Muchos de estos productos combinan siliconas, acondicionadores fuertes y pequeñas dosis de proteína. El resultado inmediato es espectacular: el peine resbala, el frizz baja y el brillo sube. Pero en la mayoría de los casos ese efecto es cosmético, no una verdadera reparación interna de la fibra.
Con el uso continuo, se forma una capa acumulada que apaga el brillo real del pelo. Los tratamientos profundos ya no penetran igual porque la fibra está saturada; el pelo se vuelve pesado, sin volumen y depende del producto para verse bien. Cuando dejas de usarlo, aparece frizz de rebote y las puntas se sienten ásperas y quebradizas.
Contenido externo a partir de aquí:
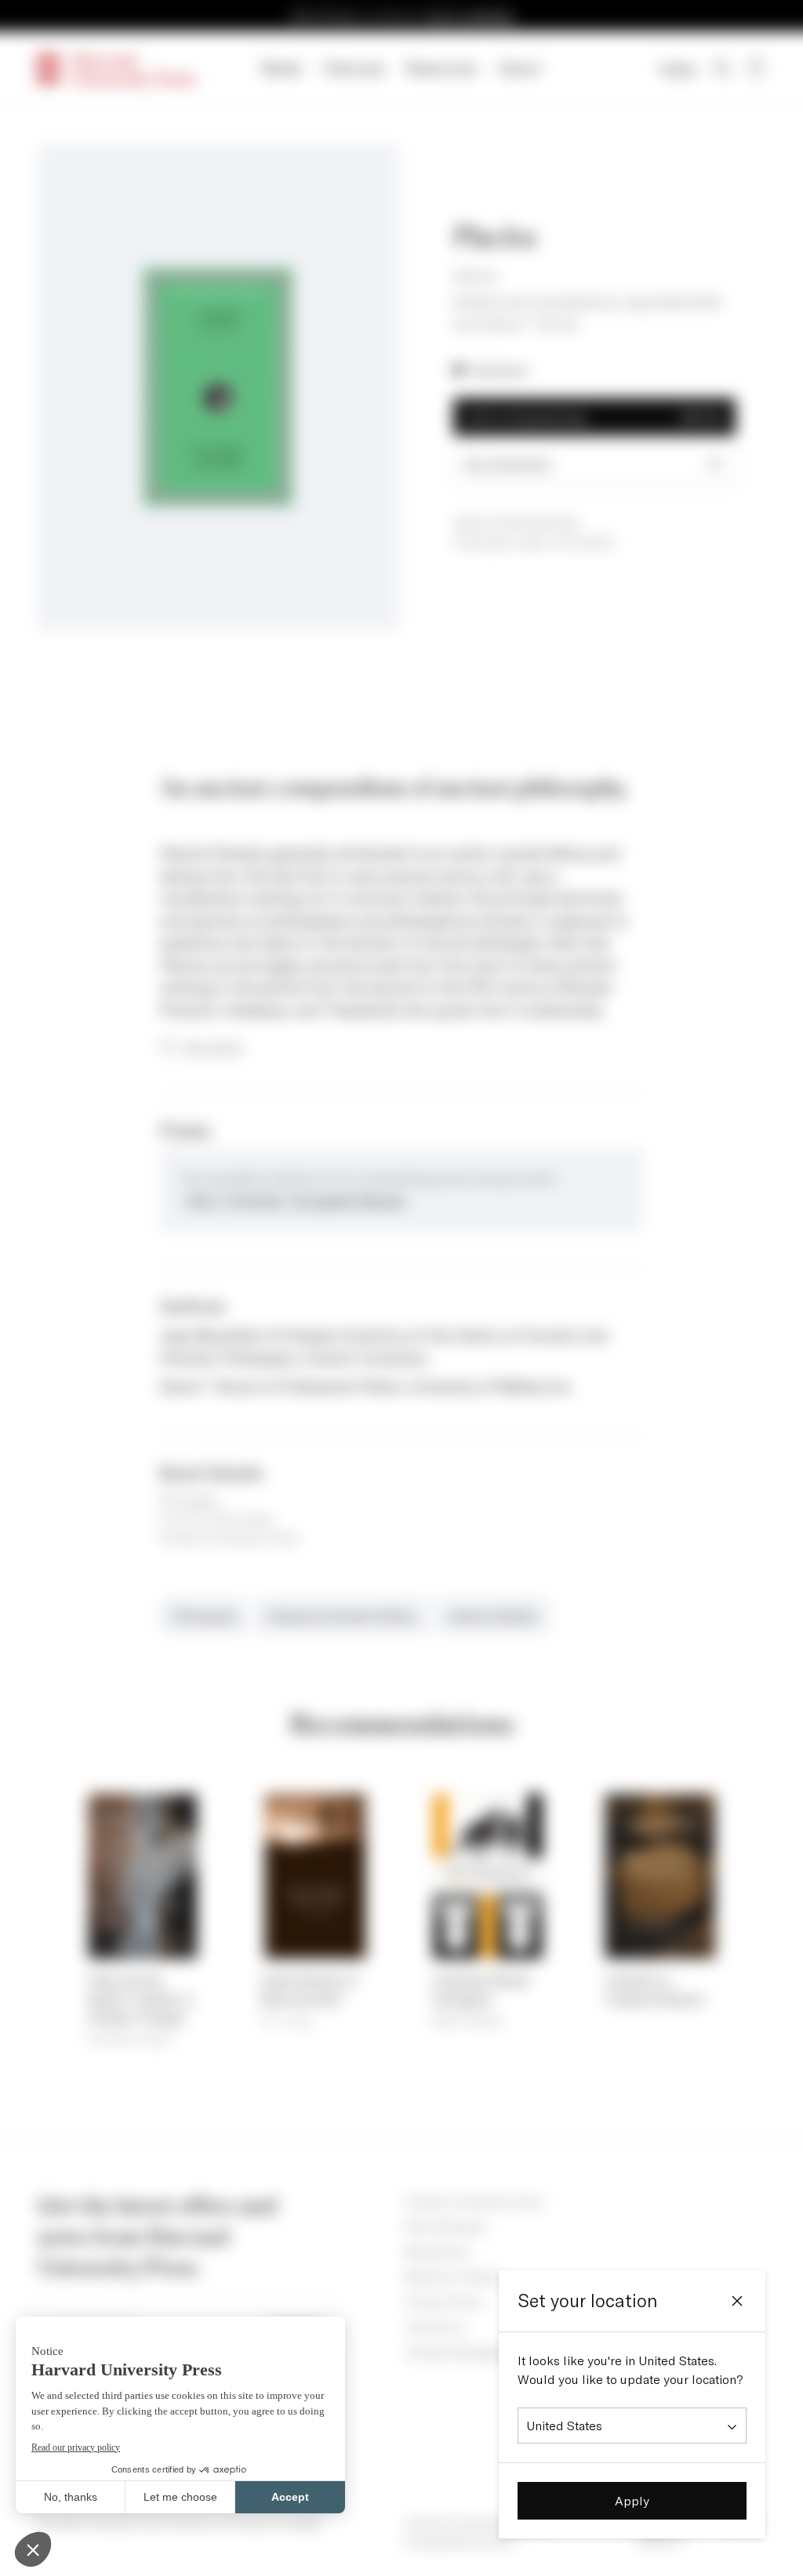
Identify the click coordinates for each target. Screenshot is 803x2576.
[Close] (737, 2301)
Esto va en contra de tus metas de salud capilar: no rellena de forma eficiente los huecos de un pelo poroso, no aporta suficientes lípidos ni humectantes para mantener el agua dentro y confunde “pelo con producto” con “pelo sano”. Los productos con keratina pueden tener su lugar como apoyo de styling, pero la base debe ser una rutina con mascarillas adecuadas, buenos hábitos de lavado y tratamientos profesionales que trabajen desde adentro, no solo en la superficie.